Collected data entries
__________
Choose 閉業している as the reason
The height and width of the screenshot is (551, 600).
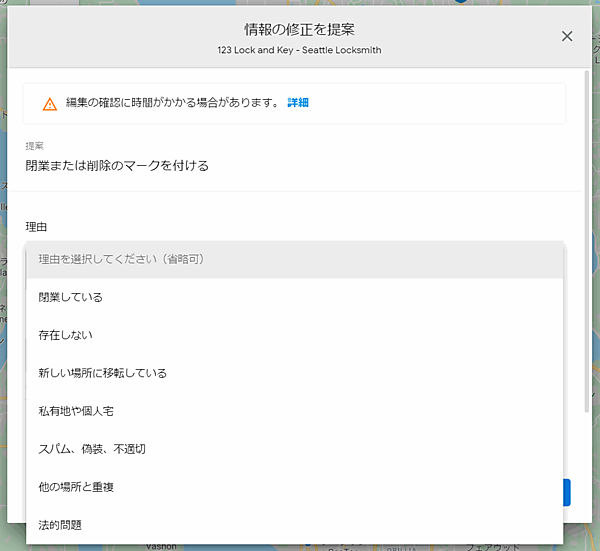(70, 297)
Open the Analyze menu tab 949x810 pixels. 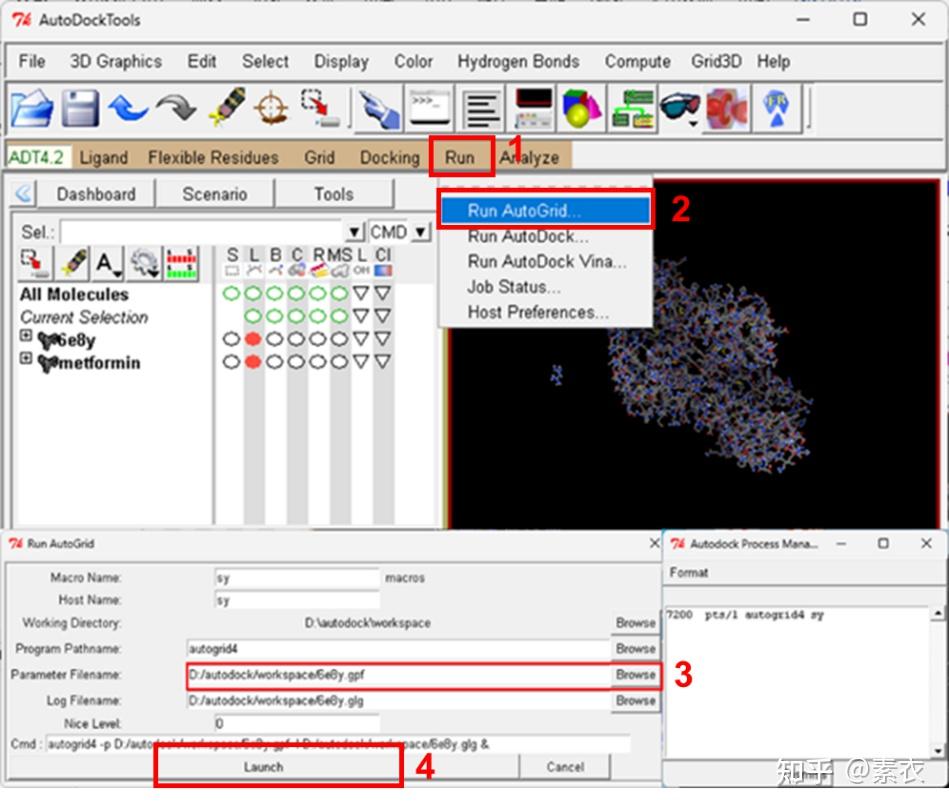(x=530, y=158)
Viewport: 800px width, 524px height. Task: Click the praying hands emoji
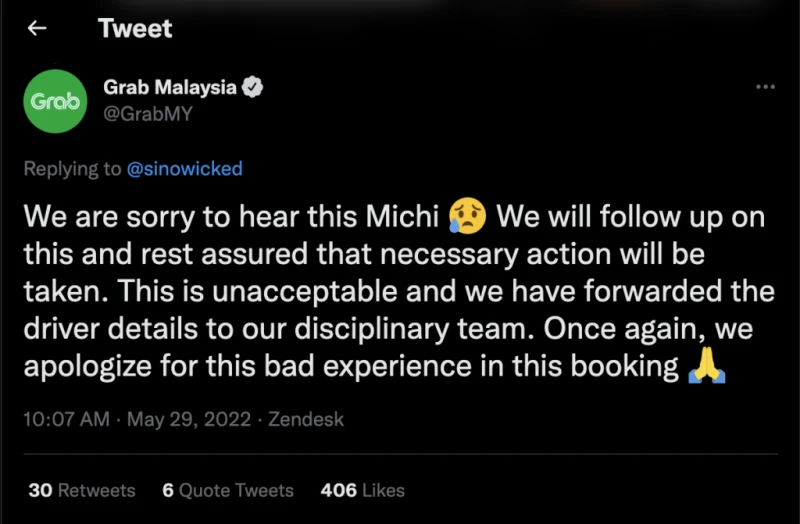coord(706,366)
__________
EXERCISE
Starting at the line that contains "Viewport: 800px width, 524px", restate every line through the end of the records exactly as written, but leave the pictures out.

RESULT
Viewport: 800px width, 524px height. Task: Click the praying hands emoji
coord(706,366)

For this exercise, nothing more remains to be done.